Uitspraak
[woonplaats].
11 januari 2000.
Hoge Raad
In deze zaak heeft de Hoge Raad op 11 januari 2000 uitspraak gedaan in een cassatieprocedure tegen een arrest van het Gerechtshof te 's-Gravenhage. De zaak betreft de niet-ontvankelijkheid van het Openbaar Ministerie in zijn vervolging, omdat de redelijke termijn voor de behandeling van de zaak in hoger beroep was overschreden. De verdachte had op 3 juli 1995 hoger beroep ingesteld tegen een vonnis van de Politierechter in de Arrondissementsrechtbank te Rotterdam, maar de behandeling van de zaak in hoger beroep heeft bijna drieënhalf jaar geduurd. Gedurende deze periode zijn er meerdere aanhoudingen geweest omdat getuigen en een tolk niet ter zitting verschenen. Het Hof had het Openbaar Ministerie niet-ontvankelijk verklaard, maar de Hoge Raad oordeelde dat deze beslissing niet begrijpelijk was, omdat er geen omstandigheden waren genoemd die de uitzonderlijke beslissing rechtvaardigden.

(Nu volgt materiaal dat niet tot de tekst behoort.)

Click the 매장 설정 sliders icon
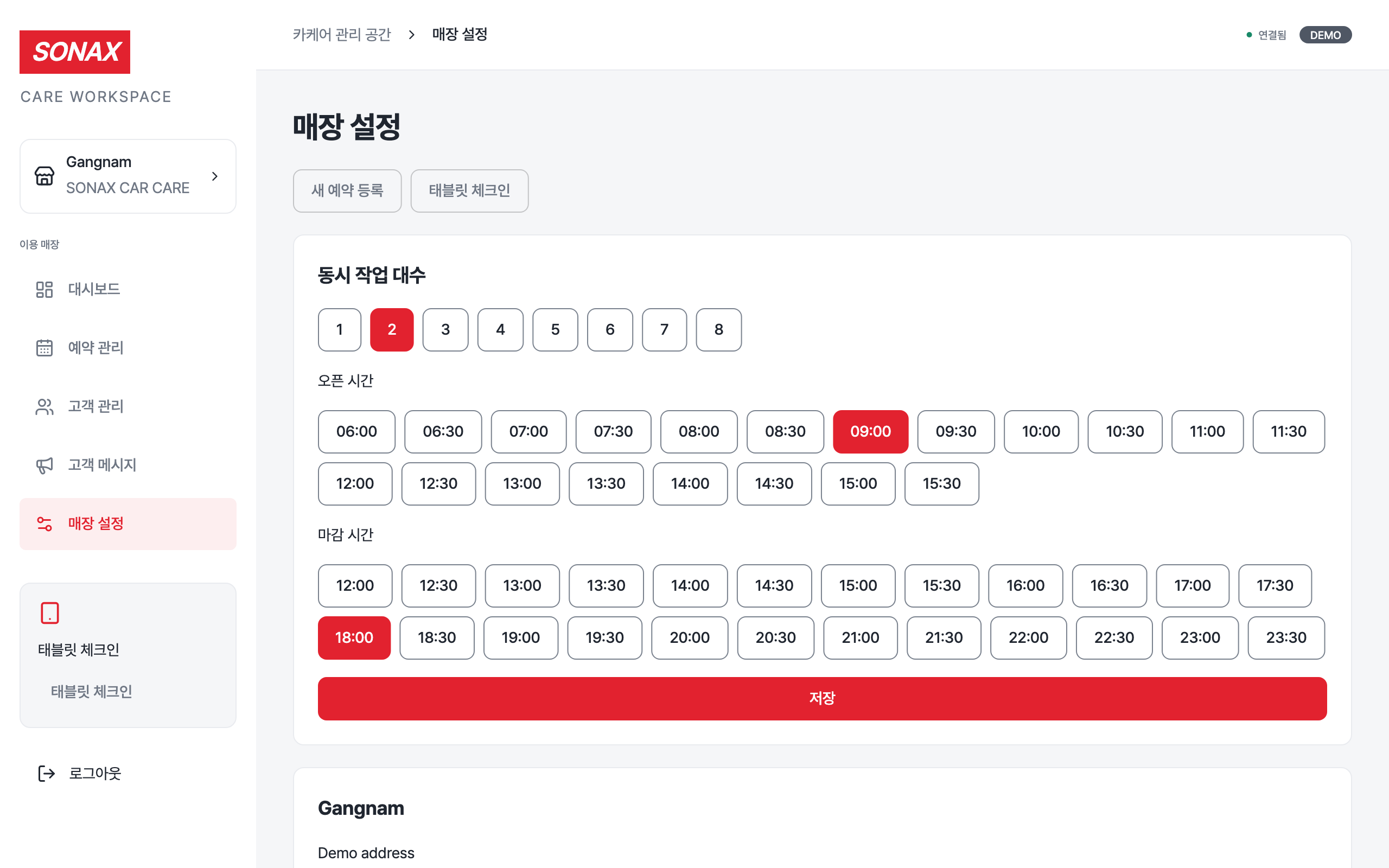This screenshot has height=868, width=1389. pos(44,524)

De Hoge Raad heeft de bestreden uitspraak vernietigd en de zaak verwezen naar het Gerechtshof te Amsterdam, zodat de zaak opnieuw kan worden behandeld. De Hoge Raad benadrukte dat de overschrijding van de redelijke termijn, zoals bedoeld in artikel 6 van het Europees Verdrag voor de Rechten van de Mens (EVRM), niet alleen een reden kan zijn voor strafvermindering, maar in dit geval leidde tot de niet-ontvankelijkheid van het Openbaar Ministerie. De beslissing van het Hof om het Openbaar Ministerie niet-ontvankelijk te verklaren, werd als onjuist beoordeeld, omdat er geen duidelijke motivering was voor deze beslissing.
De uitspraak van de Hoge Raad is van belang voor de rechtspraktijk, omdat het de noodzaak benadrukt van een zorgvuldige afweging van de belangen van de verdachte en de gemeenschap bij het handhaven van de rechtsnormen. Het arrest bevestigt dat de redelijke termijn voor strafprocedures strikt moet worden nageleefd en dat overschrijding van deze termijn ernstige gevolgen kan hebben voor de vervolging.